Is your aim to study the impacts on forest regeneration on invertebrates in the Amazon?
Or do you want to advise conservation organisations on how to apply drones and other new technology to conservation projects?
Or maybe your dream job is to be a BBC broadcaster, inspiring others to learn about and help protect wildlife?
Your best starting point is to be clear about the job you’re aiming for (check out our 15 key conservation job types and How to get a conservation job? Version 2:0) and then identify the entry-level requirements for your chosen job by reading job descriptions and/or setting up informational interviews. You might discover that you don’t need a master’s degree at all!
If you’re uncertain about your direction or have trouble visualising what your target job looks like, we recommend taking the time to do some self-reflection (have you heard of our Kickstarter for Early Career Conservationists course?)
Investing a bit of time up-front can help you answer the question ‘Is a master’s or work experience better for my career?’ It can also save you tens or hundreds of hours (perhaps even years!!) spent searching and applying for master’s. Instead you can focus in your search on what’s right for you.
That said, getting a master’s in a specific area can still be a good way to explore a potential career path, while getting employable skills. They also provide other great benefits…
What are the benefits of doing a master’s degree?
Compared to bachelor’s / degree programmes which tend to be broader, masters are usually much more focussed. They also tend to be more interdisciplinary than undergraduate degrees, which is particularly valuable in the conservation industry.
“The other thing that we find, particularly with undergraduates coming from British universities, is that until they reach [the master’s] level, they will often have been siloed into social sciences or into natural sciences and these masters’ offer an opportunity to … really work in this interdisciplinary world pulling theory expertise from across the different disciplines and apply it to their chosen field of study” – Dr Chloë Montes Strevens, Course Director of the Masters in Biodiversity, Conservation and Management, University of Oxford.

* * *

> AIM A
For each statement, say yes or no according to the conservation careers text, and quote the words of the text that settle it. (i) Master's programs are described as usually more focused than bachelor's programs. (ii) A master's degree is presented as required for every entry-level conservation job. (iii) Dr Chloë Montes Strevens is identified as a course director at the University of Cambridge.
The records have no connection to the conservation careers text.

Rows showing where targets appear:
* * *

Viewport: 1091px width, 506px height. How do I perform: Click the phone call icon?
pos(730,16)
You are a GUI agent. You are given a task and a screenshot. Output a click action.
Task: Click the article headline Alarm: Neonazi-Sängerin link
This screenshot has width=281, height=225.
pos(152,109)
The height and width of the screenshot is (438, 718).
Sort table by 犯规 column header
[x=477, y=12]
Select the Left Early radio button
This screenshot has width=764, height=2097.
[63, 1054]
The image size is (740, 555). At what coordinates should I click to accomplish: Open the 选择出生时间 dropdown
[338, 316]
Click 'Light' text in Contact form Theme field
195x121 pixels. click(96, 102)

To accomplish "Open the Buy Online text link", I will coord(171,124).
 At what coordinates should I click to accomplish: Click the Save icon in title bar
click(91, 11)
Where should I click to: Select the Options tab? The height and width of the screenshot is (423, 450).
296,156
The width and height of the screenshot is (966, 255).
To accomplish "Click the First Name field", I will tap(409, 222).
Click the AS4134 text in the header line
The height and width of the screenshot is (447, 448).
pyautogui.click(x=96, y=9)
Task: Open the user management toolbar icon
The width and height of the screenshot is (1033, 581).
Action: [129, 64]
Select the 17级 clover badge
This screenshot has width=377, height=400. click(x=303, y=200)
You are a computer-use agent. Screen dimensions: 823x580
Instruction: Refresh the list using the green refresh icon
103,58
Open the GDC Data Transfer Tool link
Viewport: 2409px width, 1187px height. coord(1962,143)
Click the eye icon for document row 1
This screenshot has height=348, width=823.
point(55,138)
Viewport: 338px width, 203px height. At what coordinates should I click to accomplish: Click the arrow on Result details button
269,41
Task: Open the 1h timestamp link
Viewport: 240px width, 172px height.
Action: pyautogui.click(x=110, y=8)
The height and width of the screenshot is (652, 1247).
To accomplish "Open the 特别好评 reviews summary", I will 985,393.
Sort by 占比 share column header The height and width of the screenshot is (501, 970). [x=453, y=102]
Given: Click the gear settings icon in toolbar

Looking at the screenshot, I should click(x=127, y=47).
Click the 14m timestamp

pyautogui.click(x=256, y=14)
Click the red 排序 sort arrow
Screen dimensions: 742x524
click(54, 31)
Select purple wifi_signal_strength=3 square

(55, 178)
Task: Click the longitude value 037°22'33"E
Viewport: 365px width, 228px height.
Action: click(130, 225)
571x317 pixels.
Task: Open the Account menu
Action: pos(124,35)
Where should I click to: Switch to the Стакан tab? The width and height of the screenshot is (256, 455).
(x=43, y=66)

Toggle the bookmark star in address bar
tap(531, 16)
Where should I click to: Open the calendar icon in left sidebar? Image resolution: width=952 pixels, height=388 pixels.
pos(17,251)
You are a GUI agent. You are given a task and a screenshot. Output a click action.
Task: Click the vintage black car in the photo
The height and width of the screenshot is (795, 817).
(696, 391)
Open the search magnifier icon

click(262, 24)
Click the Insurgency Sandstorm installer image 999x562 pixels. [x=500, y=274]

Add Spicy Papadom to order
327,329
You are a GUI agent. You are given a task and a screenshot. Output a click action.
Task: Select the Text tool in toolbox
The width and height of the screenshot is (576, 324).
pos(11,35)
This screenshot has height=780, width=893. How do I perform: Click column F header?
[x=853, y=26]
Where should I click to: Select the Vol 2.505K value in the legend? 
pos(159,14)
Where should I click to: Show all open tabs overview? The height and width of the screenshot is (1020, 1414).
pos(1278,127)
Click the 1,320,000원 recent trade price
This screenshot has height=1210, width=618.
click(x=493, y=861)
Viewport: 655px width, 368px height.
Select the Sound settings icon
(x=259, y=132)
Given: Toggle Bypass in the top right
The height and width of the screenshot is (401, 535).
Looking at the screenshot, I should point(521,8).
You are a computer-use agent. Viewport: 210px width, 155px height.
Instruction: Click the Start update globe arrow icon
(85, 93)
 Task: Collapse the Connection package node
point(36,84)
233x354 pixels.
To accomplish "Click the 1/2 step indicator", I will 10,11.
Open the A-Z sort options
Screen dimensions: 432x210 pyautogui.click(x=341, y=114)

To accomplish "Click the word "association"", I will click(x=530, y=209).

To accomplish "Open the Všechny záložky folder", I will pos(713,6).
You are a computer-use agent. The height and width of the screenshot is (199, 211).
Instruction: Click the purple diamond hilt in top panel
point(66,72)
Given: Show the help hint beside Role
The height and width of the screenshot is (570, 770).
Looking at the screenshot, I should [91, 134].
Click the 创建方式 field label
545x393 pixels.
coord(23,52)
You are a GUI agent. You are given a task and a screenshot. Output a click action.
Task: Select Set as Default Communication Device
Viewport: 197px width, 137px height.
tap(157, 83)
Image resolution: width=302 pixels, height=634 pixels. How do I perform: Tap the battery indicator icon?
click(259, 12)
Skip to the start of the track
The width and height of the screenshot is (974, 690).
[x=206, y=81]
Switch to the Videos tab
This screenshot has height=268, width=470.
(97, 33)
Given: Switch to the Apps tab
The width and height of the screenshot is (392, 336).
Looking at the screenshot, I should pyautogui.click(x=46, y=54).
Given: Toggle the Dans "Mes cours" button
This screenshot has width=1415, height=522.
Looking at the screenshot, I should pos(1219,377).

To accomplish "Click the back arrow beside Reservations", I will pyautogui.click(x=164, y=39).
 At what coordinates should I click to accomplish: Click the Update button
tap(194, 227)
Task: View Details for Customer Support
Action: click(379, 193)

* * *

> AIM B
From the records, extract the lines between the line holding "Skip to the start of the track" and the line holding "Looking at the screenshot, I should pos(1219,377).", inclusive.

> CORRECT RESPONSE A
(i) Yes: "masters are usually much more focussed"
(ii) No: "You might discover that you don’t need a master’s degree at all!"
(iii) No: "Course Director of the Masters in Biodiversity, Conservation and Management, University of Oxford"

> CORRECT RESPONSE B
Skip to the start of the track
The width and height of the screenshot is (974, 690).
[x=206, y=81]
Switch to the Videos tab
This screenshot has height=268, width=470.
(97, 33)
Given: Switch to the Apps tab
The width and height of the screenshot is (392, 336).
Looking at the screenshot, I should pyautogui.click(x=46, y=54).
Given: Toggle the Dans "Mes cours" button
This screenshot has width=1415, height=522.
Looking at the screenshot, I should pos(1219,377).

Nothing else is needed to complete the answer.